Look, the Spectrometer tells you the elements present. That’s it. Elements.

But your question can only be answered by knowing the compounds, and the effectiveness of the compounds. The spectrometer won’t tell you that.

Because the spectrometer reduces the complexity of what you’re examining to the very basic elements, and from that, you can tell, well, very little.

It’s like taking a Lego model, and smashing it to individual bricks, then looking at how many bricks you’ve got. You have no idea if the model was good, or even what the model was before you smashed it.
 
Although continuing your logic, it doesn’t seem that Extended Protection was moving very switfly off the shelves, either.
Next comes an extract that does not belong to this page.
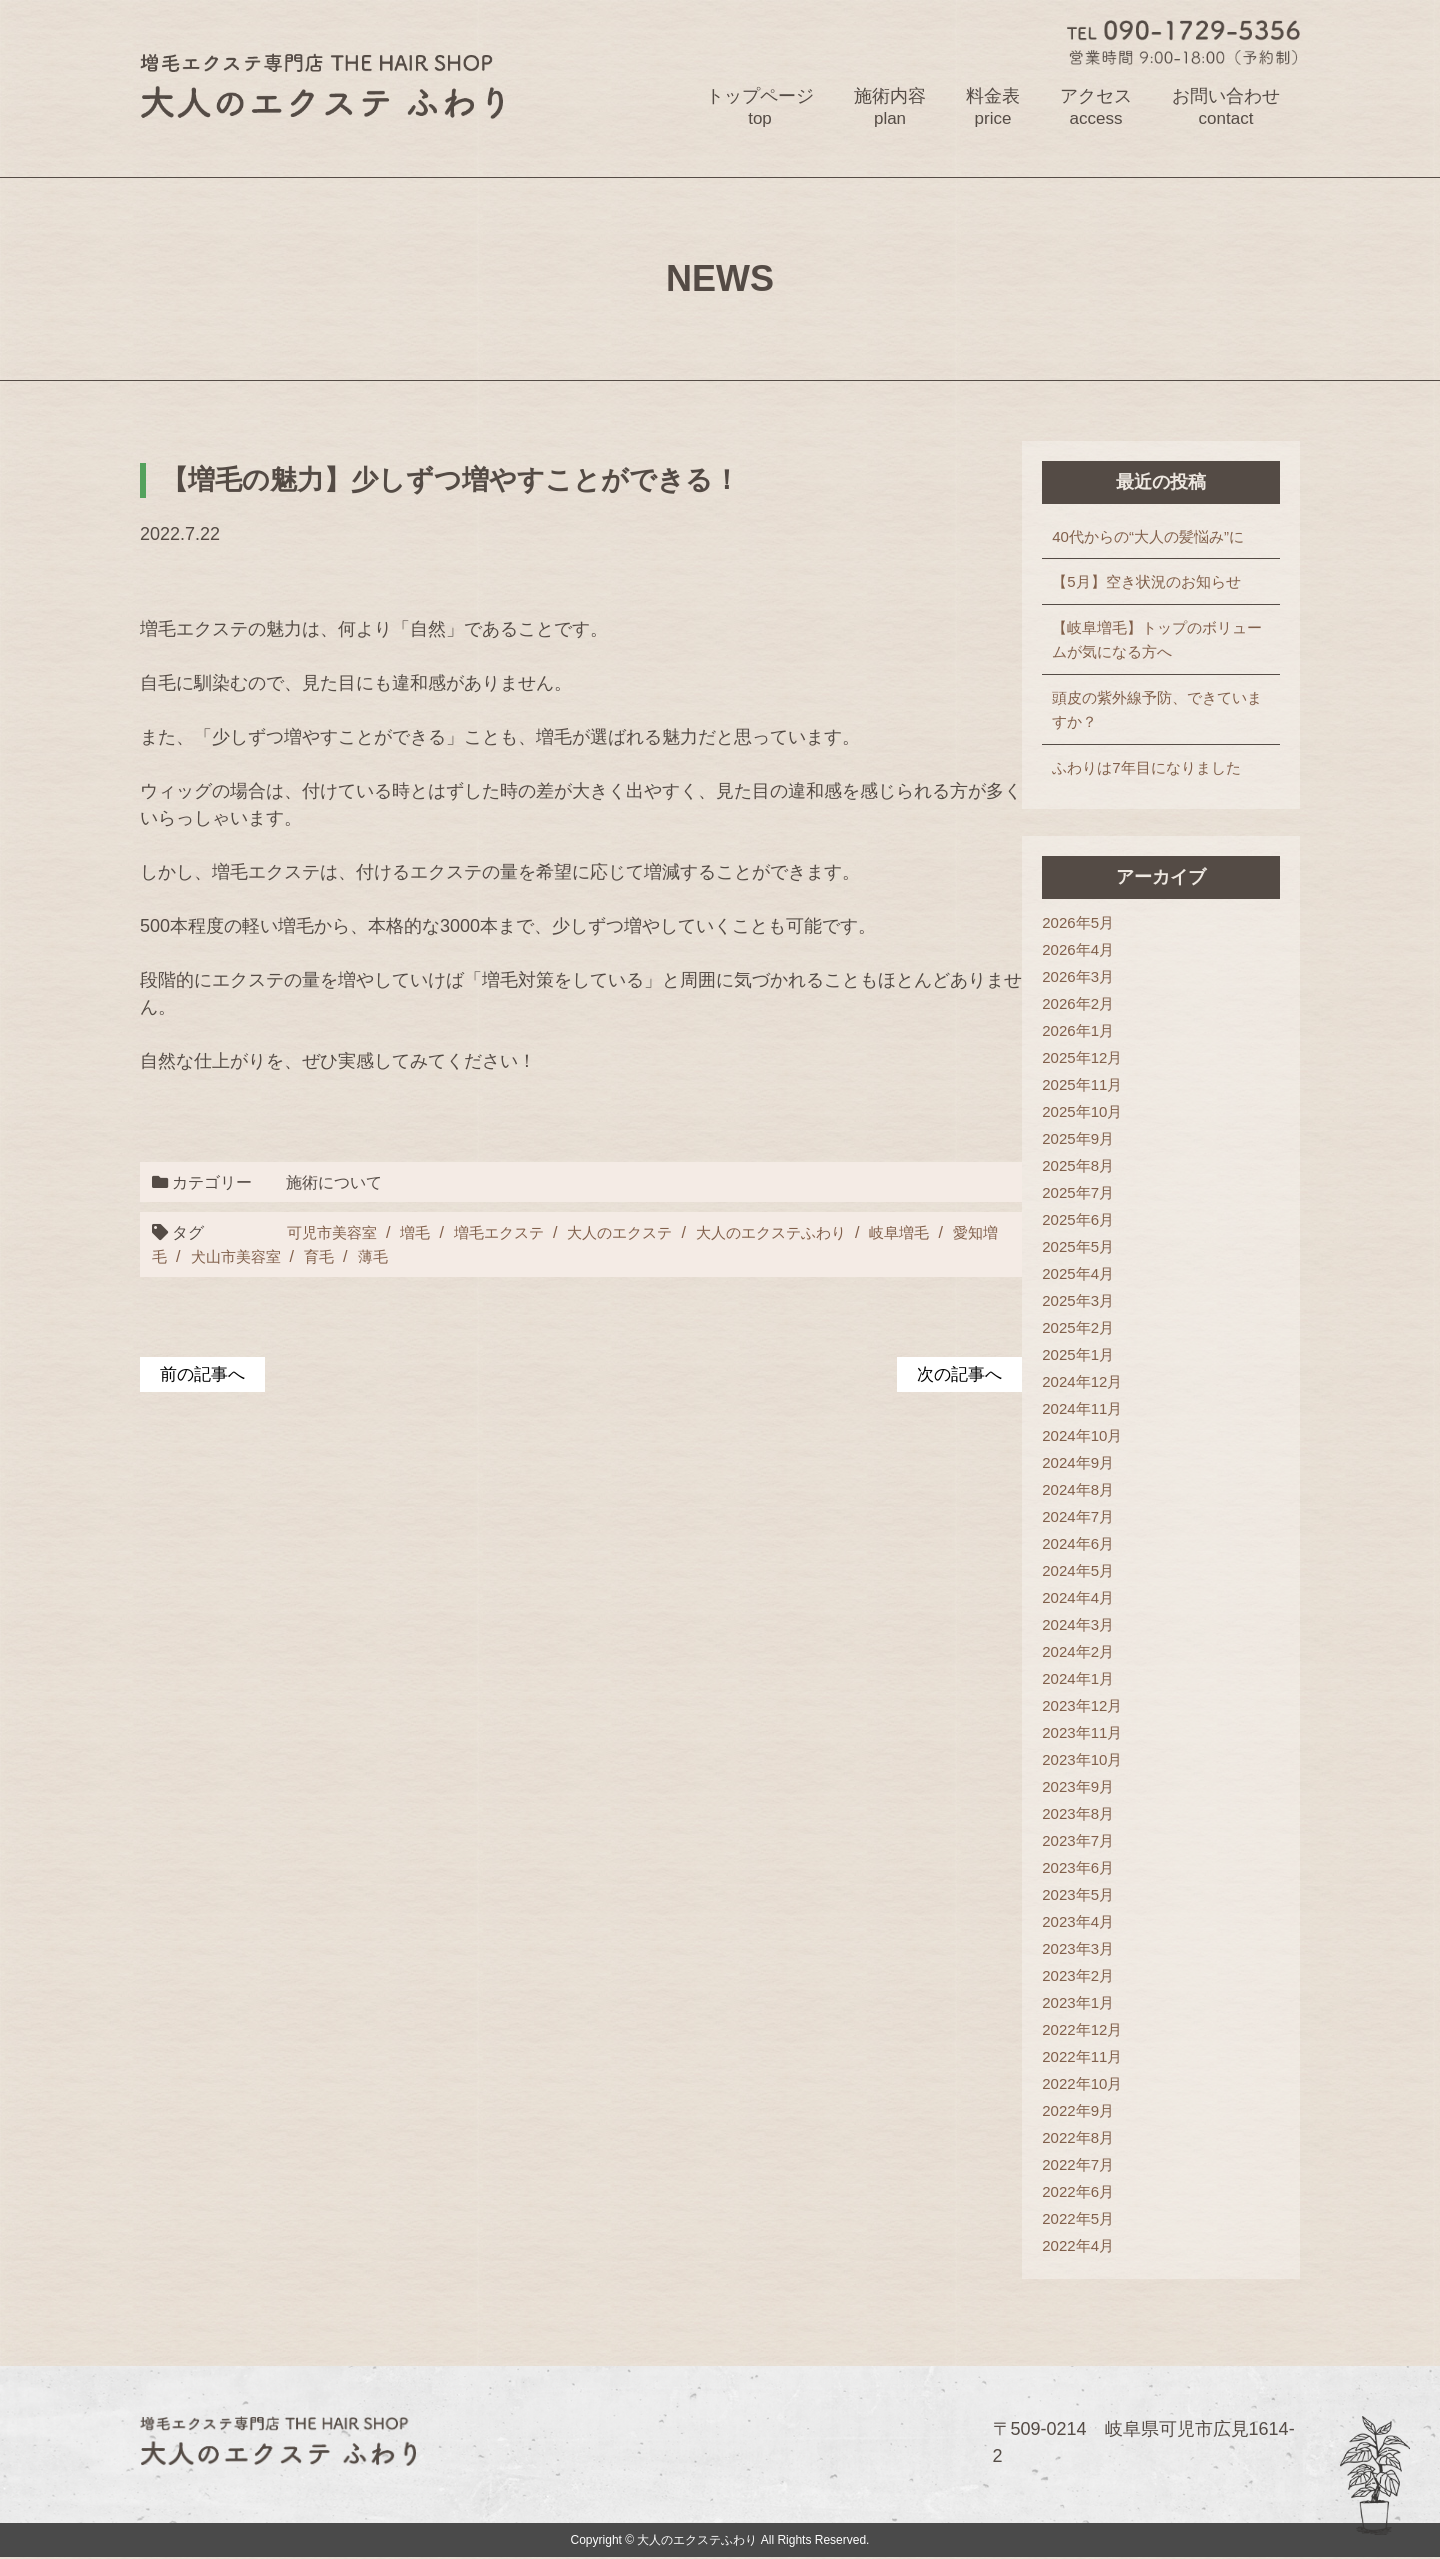 This screenshot has height=2559, width=1440. What do you see at coordinates (1087, 2219) in the screenshot?
I see `2022年5月` at bounding box center [1087, 2219].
No company discontinues their top sellers; they simply find a way to make it cheaper in order to boost their profits.

Not saying the Valvoline EP is bad or subpar at any level; but it appears their marketing and performance just aren’t distinctive enough to convince customers to pay the current price, so they axed it. Changing the name is only a temporary sales fix; they may sell some extra units early on, but then it will quickly taper off like Extended Performance.
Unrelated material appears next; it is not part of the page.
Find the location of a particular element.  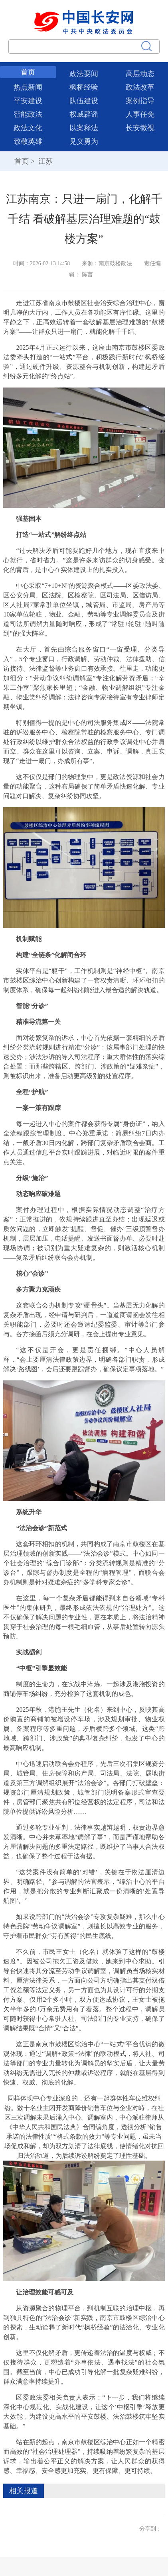

案例指导 is located at coordinates (140, 101).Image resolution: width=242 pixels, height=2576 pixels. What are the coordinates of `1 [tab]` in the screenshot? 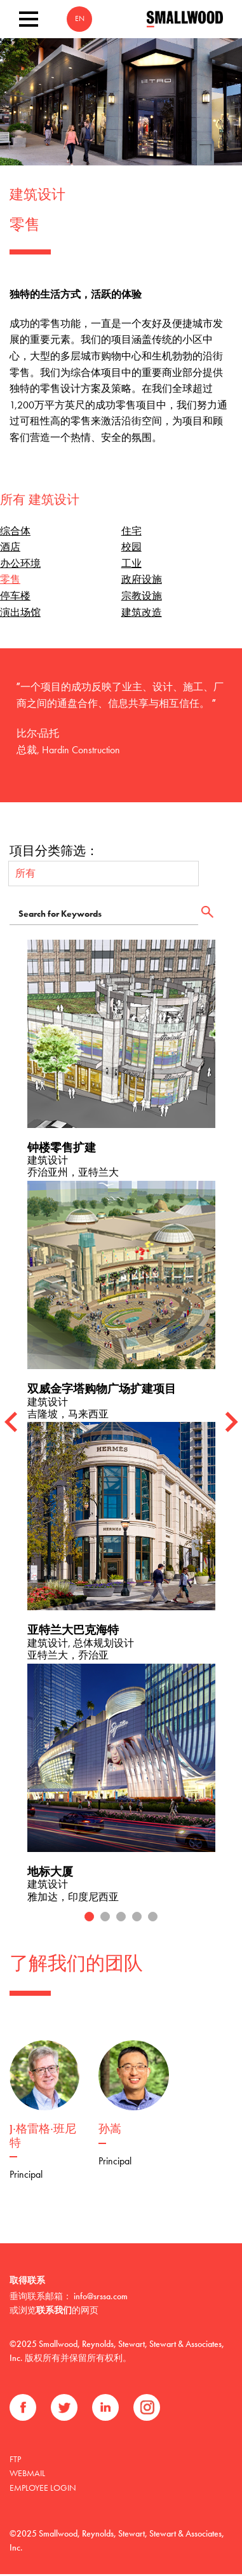 It's located at (89, 1904). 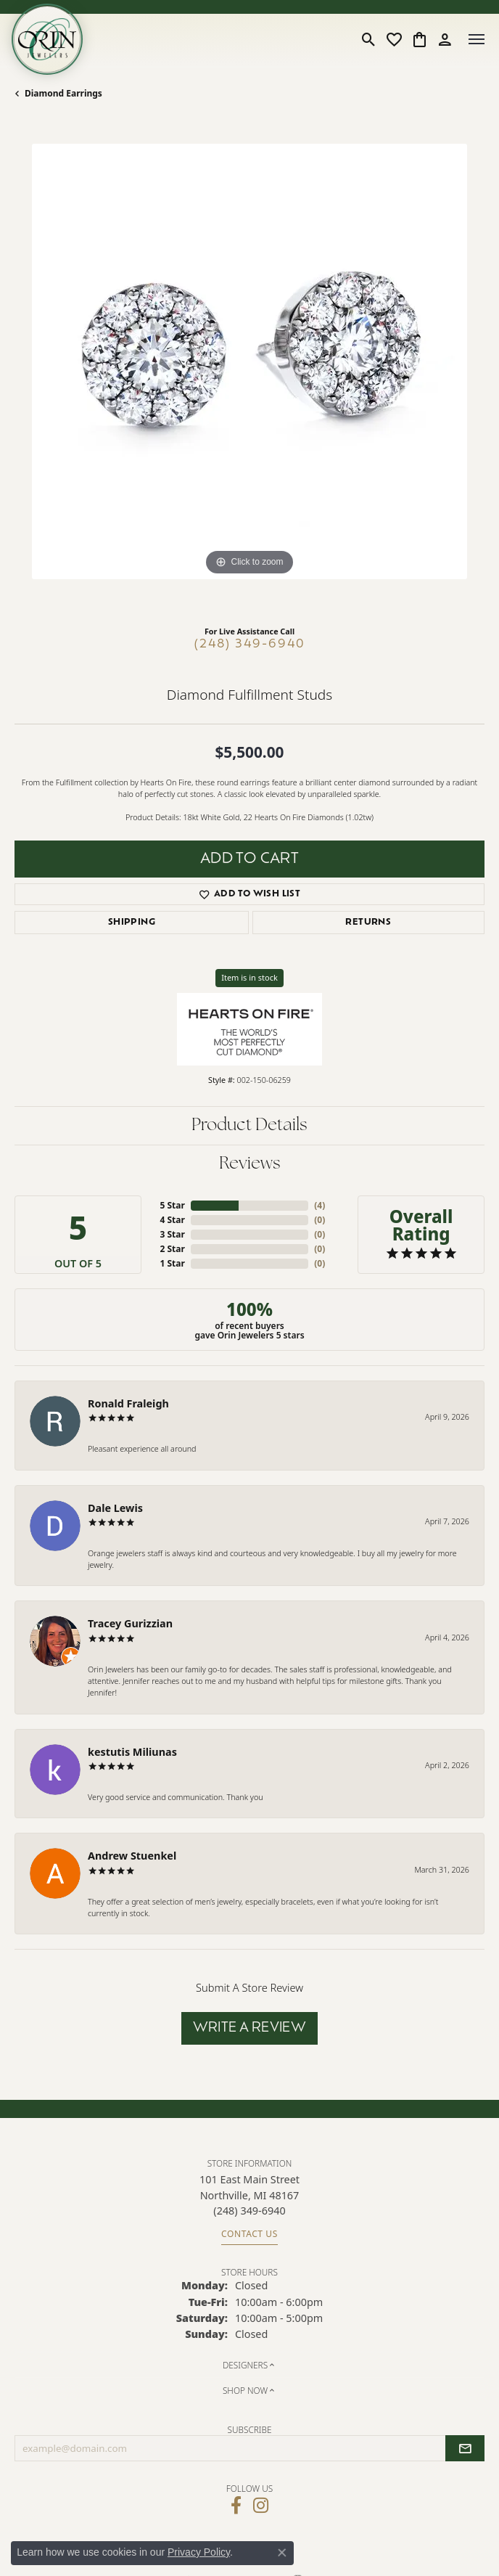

IMHO the smarter business move would be to chop a couple bucks off the price to make it more attractive to penny pinchers, and spend the marketing dollars in expanding their MaxLife customer base. ML’s a solid product line, and there was a thread not too long ago that the average car is now the oldest it’s ever been. I get that R&P is “technically” a used car target, but very few customers that shop WM shelves are going to want to pay top-shelf dollar for this when they can just grab M1 EP or FS at comparable or cheaper price.
R&P isn't at Walmart yet. The price is almost $40 per jug at AutoZone, but that's par for the course as the parts stores always sell jugs of motor oil about $10 higher than Walmart. When this product hits Walmart shelves it'll be about $29 dollars.